German operatic baritone (1879–1944

Hermann Wiedemann (7 March 1879 – 21 June or 1 July 1944) was a German operatic baritone and academic teacher. He was a long-term member of the Imperial Court Opera in Vienna from 1916, where he appeared as Faninal in Der Rosenkavalier by Richard Strauss 196 times, and as Beckmesser in Wagner's Die Meistersinger von Nürnberg 155 times. He was Beckmesser also in a recording from the Salzburg Festival 1937, conducted by Arturo Toscanini. He performed internationally at leading opera houses and festivals, such as the Teatro Colón of Buenos Aires and the Zoppoter Festspiele. He appeared in the world premieres of Wolf-Ferrari's I gioielli della Madonna in Berlin, Busoni's Die Brautwahl in Hamburg, and Lehár's Giuditta in Vienna.

== Life and career ==
Wiedemann was born in the Neuhausen district of Munich. He was trained as a baritone and made his debut in 1904 at the Stadttheater Elberfeld (now part of Wuppertal) where he was engaged for two seasons. From 1906 until 1909, he worked at the Mahen Theatre in Brno, then for four seasons at the Hamburg State Opera, and from 1913 at the Berlin Court Opera. His guest appearances began in 1907 at the Dresden Court Opera and in 1909 at the Bavarian State Opera. In 1913, he appeared as Faninal in Der Rosenkavalier by Richard Strauss at the Royal Opera House in London.

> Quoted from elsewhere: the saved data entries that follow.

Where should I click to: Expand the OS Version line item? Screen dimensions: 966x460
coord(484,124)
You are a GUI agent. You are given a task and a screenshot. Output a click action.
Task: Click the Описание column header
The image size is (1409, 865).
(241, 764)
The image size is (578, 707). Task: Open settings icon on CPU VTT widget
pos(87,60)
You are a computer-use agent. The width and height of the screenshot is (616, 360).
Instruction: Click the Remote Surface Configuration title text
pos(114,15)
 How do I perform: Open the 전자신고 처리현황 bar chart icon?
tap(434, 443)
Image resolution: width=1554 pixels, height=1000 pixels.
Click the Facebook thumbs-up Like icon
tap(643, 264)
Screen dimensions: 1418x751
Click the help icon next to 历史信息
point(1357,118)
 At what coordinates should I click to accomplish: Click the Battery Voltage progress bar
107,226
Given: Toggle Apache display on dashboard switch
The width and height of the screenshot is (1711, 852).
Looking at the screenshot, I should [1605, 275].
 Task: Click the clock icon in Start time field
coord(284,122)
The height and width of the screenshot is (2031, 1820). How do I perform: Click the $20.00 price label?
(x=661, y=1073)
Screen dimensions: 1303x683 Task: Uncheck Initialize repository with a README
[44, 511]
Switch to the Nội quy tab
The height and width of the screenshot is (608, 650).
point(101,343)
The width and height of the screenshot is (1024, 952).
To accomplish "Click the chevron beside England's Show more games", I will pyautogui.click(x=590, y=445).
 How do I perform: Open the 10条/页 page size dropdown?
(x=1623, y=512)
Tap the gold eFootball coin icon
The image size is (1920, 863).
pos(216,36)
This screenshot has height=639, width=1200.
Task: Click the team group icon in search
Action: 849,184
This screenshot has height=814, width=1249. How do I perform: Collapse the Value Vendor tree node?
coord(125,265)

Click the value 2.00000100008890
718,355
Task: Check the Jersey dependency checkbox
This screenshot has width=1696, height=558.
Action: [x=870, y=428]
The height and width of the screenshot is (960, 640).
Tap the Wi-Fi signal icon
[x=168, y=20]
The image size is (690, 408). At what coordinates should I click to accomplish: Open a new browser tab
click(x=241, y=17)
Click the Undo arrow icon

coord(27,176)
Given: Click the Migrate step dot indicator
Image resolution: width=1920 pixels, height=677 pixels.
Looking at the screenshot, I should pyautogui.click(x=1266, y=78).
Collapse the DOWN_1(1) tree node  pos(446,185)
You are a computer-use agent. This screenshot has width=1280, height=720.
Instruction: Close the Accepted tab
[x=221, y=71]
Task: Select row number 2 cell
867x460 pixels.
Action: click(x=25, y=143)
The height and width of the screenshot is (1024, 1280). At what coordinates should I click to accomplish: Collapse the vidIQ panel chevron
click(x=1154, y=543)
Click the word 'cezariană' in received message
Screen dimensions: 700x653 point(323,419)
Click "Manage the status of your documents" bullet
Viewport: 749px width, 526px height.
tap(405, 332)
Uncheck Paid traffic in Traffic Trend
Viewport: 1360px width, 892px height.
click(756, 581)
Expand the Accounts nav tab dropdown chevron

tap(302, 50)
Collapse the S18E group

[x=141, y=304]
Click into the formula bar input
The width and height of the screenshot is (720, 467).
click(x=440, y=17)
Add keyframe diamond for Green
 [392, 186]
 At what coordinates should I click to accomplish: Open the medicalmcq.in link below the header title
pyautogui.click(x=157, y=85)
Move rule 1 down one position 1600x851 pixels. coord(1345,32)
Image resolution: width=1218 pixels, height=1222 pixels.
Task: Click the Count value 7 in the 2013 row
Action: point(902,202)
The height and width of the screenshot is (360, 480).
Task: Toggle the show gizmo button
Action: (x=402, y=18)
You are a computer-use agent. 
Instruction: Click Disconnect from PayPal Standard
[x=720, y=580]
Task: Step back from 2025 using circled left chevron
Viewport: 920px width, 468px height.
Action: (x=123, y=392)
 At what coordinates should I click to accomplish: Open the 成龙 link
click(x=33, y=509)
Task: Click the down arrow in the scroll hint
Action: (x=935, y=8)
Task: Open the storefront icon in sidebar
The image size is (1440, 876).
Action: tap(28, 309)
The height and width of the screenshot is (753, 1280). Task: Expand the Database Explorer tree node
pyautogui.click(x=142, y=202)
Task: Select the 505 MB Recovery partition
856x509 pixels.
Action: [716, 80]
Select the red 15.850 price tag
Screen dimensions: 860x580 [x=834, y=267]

In 1916, he followed a call to the Imperial Court Opera in Vienna, which became the Vienna State Opera in 1918. He remained there for the rest of his career. The roles he performed most often in Vienna were Faninal in Der Rosenkavalier, performed 196 times, and Wagner's Beckmesser in Die Meistersinger von Nürnberg, performed 155 times, Alberich in Der Ring des Nibelungen and Klingsor in Parsifal. He also performed in Mozart operas, Beethoven's Fidelio and in Italian operas. He appeared as Escamilio in Bizet's Carmen, and in operas by Alban Berg, Julius Bittner, Marco Frank, Wilhelm Kienzl, Erich Wolfgang Korngold, Otto Nicolai, Hans Pfitzner, Ermanno Wolf-Ferrari and Alexander von Zemlinsky. His repertoire also included Viennese operettas by Johann Strauss and Franz Lehár. In 1930, he was awarded the title Kammersänger. At the Salzburg Festival, he first appeared as Guglielmo in Mozart's Così fan tutte in 1922, returned in 1925 as Malatesta in Donizetti's Don Pasquale, and appeared from 1929 until 1941 almost annually as Faninal. Arturo Toscanini cast him in 1936 and 1937 as Beckmesser, a production that was recorded. It remained the only leading role of the singer that has been preserved in its entirety. James Forrest of Fanfare magazine praised the performance, when Wiedemann was already aged 58 but sang with a "well-preserved" voice.

He performed as a guest at the Liceu of Barcelona in 1927, at La Monnaie in Brussels in 1936, the Teatro Colón of Buenos Aires in the 1930s, and in London as Beckmesser in 1938. He also gave a guest performance at the Munich Opera Festival as Donner and Alberich in the Ring cycle, and from 1934 to 1941 almost every year at the Zoppoter Festspiele, a festival in the Forest Opera of Sopot known as the Bayreuth of the North.

Wiedemann was also a significant concert singer. From 1942, he taught operatic dramatic performance at the Wiener Musikakademie.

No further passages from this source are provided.